*** ENTRIES SHOWN Section Begins ***
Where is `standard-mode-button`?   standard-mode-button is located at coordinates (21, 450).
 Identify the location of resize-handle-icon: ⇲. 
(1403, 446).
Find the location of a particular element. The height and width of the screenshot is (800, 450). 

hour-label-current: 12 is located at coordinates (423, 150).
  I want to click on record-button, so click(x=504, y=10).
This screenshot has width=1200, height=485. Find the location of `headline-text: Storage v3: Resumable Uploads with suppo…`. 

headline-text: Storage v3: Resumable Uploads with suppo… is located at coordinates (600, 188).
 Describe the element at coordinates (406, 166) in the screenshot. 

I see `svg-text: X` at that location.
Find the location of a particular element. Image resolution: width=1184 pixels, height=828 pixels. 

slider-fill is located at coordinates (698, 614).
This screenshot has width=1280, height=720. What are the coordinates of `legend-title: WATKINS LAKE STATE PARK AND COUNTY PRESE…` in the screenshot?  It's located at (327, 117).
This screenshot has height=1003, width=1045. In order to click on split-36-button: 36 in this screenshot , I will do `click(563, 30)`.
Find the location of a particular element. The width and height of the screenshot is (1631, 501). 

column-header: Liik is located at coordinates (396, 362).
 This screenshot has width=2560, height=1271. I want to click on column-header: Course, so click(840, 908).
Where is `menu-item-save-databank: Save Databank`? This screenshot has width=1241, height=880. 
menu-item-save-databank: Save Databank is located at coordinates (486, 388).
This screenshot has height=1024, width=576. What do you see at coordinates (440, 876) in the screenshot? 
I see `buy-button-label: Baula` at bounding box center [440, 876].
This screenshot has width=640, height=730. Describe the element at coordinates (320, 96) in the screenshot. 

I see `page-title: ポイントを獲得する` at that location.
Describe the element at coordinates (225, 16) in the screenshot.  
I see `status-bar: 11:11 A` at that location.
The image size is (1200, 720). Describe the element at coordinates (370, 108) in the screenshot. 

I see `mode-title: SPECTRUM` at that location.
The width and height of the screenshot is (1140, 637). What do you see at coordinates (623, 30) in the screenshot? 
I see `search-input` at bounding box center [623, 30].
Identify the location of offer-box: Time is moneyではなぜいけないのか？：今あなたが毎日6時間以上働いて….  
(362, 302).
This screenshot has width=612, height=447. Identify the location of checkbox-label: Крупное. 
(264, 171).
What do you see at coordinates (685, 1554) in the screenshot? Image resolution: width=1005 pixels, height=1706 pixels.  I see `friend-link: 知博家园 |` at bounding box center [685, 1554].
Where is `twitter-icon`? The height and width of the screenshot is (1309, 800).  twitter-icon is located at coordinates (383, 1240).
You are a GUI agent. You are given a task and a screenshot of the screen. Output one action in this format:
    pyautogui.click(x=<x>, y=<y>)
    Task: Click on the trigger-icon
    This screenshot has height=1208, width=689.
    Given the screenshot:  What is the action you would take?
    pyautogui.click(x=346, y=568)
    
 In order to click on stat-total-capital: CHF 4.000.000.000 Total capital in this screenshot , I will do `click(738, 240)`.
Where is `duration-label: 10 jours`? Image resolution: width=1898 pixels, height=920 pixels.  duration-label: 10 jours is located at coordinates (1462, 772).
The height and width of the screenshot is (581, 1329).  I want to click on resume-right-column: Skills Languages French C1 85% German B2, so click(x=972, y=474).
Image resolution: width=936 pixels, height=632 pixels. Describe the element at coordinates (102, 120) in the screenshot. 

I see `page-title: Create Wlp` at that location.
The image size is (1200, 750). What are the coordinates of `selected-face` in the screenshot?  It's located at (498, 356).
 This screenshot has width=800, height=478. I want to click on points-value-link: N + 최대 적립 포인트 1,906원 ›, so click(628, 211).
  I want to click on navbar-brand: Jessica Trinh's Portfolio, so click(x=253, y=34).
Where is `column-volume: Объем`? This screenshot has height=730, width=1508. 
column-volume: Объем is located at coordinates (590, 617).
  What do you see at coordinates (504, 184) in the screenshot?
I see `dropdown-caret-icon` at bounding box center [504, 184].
*** ENTRIES SHOWN Section Ends ***
GOAL OF THE EXERCISE:
Starting with the first of the lines above and going on through the line with "This screenshot has height=1003, width=1045.", write those lines again with "Locate a specific element" in place of "Find the location of a particular element", leaving everything else unchanged.

REPLY:
Where is `standard-mode-button`?   standard-mode-button is located at coordinates (21, 450).
 Identify the location of resize-handle-icon: ⇲. 
(1403, 446).
Locate a specific element. The height and width of the screenshot is (800, 450). 

hour-label-current: 12 is located at coordinates (423, 150).
  I want to click on record-button, so click(x=504, y=10).
This screenshot has width=1200, height=485. Find the location of `headline-text: Storage v3: Resumable Uploads with suppo…`. 

headline-text: Storage v3: Resumable Uploads with suppo… is located at coordinates (600, 188).
 Describe the element at coordinates (406, 166) in the screenshot. 

I see `svg-text: X` at that location.
Locate a specific element. Image resolution: width=1184 pixels, height=828 pixels. 

slider-fill is located at coordinates (698, 614).
This screenshot has width=1280, height=720. What are the coordinates of `legend-title: WATKINS LAKE STATE PARK AND COUNTY PRESE…` in the screenshot?  It's located at (327, 117).
This screenshot has height=1003, width=1045. In order to click on split-36-button: 36 in this screenshot , I will do `click(563, 30)`.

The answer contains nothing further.